Week 6: Oct 6, 8, 10 10.3-10.5 Homework 2: Due Oct. 15 Assign. 3 .
Week 7: Oct 15, 17 11.1, 11.2 . . No Class Oct 13
Week 8: Oct 20, 22, 24 11.3, 11.4 . Assign. 4 .
Week 9: Oct 27, 29, 31 11.5, 12.1-12.3 Homework 3: Due Nov. 3 . .
Week 10: Nov 3, 5, 7 12.4-12.6 . Assign. 5 .
Week 11: Nov 10, 12, 14 12.7,12.8 Homework 4: Due Nov. 17 . .
Week 12: Nov 17, 19, 21 12.9, 13.1 . Assign. 6 .
Week 13: Nov 24, 26, 28 13.2, 13.3 . Assign. 7 .
Week 14: Dec 1, 2 . . Assign. 8 We have class Dec 2



Course Details:

Prerequisites: MATH 141, MATH 133 or equivalent.

Text: Adams, Robert A. Calculus: Several Variables , 6th edition, Pearson / Addison-Wesley, 2006.
It's available at the University bookstore. If you choose to purchase the text online, please be sure that
you are getting the 6th edition.

Course description: We will cover roughly chapter 9-13 in the text. For a more specific list of what we'll cover,
see the official course outline.

Other Instructors: There are three sections of this course. You can find information on the other sections here.

Calculators: The use of calculators is prohibited during the final exam.
I strongly suggest that you avoid using one while doing your homework in order to properly prepare yourself.

Attendance: I will not take attendance. However, mathematics is a language, and exposure is important in order
to become fluent in it. If you must miss a lecture, it is your responsibility to acquire notes from a fellow student.

Assignments: You will have two kinds of assignments to work on. First, there will be Web Work assignments.
Consult the Web Work site for details on how to complete the assignments and for due dates. Second, there will
be occasional written homeworks. Keep an eye on WebCT for the assignments or look for them in the table
above. Please read and follow the instructions carefully.

Final Exam: The final exam will be some time between December 4-19. It will be announced later.

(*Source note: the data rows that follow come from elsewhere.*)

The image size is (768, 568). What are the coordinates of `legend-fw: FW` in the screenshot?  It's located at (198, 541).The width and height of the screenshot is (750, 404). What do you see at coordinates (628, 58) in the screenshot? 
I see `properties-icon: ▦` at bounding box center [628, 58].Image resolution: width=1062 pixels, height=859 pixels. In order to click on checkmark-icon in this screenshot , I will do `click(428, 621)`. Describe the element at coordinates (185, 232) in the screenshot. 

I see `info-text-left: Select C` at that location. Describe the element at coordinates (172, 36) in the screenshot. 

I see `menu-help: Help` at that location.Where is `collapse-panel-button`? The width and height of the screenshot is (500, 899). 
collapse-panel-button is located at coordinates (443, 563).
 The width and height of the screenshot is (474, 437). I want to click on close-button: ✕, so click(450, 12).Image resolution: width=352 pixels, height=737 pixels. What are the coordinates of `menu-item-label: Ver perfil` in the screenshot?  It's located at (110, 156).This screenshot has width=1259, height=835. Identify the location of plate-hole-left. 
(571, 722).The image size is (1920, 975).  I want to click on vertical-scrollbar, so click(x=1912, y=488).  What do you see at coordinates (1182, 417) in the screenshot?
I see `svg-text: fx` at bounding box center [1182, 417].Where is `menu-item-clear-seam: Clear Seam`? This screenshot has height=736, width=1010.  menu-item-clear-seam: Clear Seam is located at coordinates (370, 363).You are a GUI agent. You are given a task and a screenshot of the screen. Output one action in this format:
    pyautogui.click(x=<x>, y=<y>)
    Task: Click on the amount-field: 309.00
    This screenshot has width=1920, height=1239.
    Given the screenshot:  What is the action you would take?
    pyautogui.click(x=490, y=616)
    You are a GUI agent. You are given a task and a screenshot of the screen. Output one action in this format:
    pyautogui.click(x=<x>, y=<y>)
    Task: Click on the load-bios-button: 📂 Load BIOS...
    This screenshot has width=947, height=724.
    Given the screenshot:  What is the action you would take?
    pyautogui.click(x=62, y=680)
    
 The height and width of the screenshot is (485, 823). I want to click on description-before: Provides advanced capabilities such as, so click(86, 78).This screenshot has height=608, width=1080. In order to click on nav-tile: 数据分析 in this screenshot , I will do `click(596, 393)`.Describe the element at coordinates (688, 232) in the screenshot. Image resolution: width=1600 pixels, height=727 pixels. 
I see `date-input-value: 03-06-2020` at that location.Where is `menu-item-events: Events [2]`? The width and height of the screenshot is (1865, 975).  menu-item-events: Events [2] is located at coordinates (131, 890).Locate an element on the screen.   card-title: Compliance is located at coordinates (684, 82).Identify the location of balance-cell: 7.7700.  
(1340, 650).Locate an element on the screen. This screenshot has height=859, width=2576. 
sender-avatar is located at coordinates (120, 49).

Grading: Your final course grade will be determined by:

Help: Help is available if you have trouble with the assignments or lecture material. You can come to my office
hours or visit the Math Help Desk whenever it is open.

Academic Integrity: McGill University values academic integrity. Therefore all students must understand the
meaning and consequences of cheating, plagiarism and other academic offences under the Code of Student
Conduct and Disciplinary Procedures (see http://www.mcgill.ca/integrity/ for more information).



Strategy for Success (which I expect):

In order to succeed in a calculus course, you need to do a ton of problems. There's really no way around it.
Feeling like you "get it" won't help you pass the final exam (let alone ace it). Here are some other ideas.

Each day of class you should do several things. First, you should look through the chapter and the notes covered
in class that day to be sure you have all of the important concepts and formulas committed to memory. Then, and
only then, you should do the written homework problems and the Web Work. You should try to complete the
homework without looking back at the examples and formulas in the chapter; this is the only way to force
yourself to learn to use the concepts. Check your answers for the problems in the back of the book or in the
student solutions manual. If you didn't get the correct answer, try to figure out why. Making mistakes is actually
one of the best way to learn mathematics, provided that you work out what went wrong. I've gotten some of my
best ideas from things I did wrong the first time.

If there don't seem to be homework problems to do yet, or if you didn't get through the homework without
difficulty, select a few extra problems from your textbook to work on. They're there to help you practice. The
answers are in the back of your book or in the student solutions manual. Once you complete the problems from
the day, you should peruse the topics to be covered in class the following day. Get a sense for what my lecture
is going to be about. You will understand more of the details in class this way, and you will have a better
chance of absorbing the material faster.

Finally, if you have questions, please come to my office hours or go to the Math Help Desk . Feedback is good
for your confidence, and it reinforces your good ideas while weeding out your misconceptions.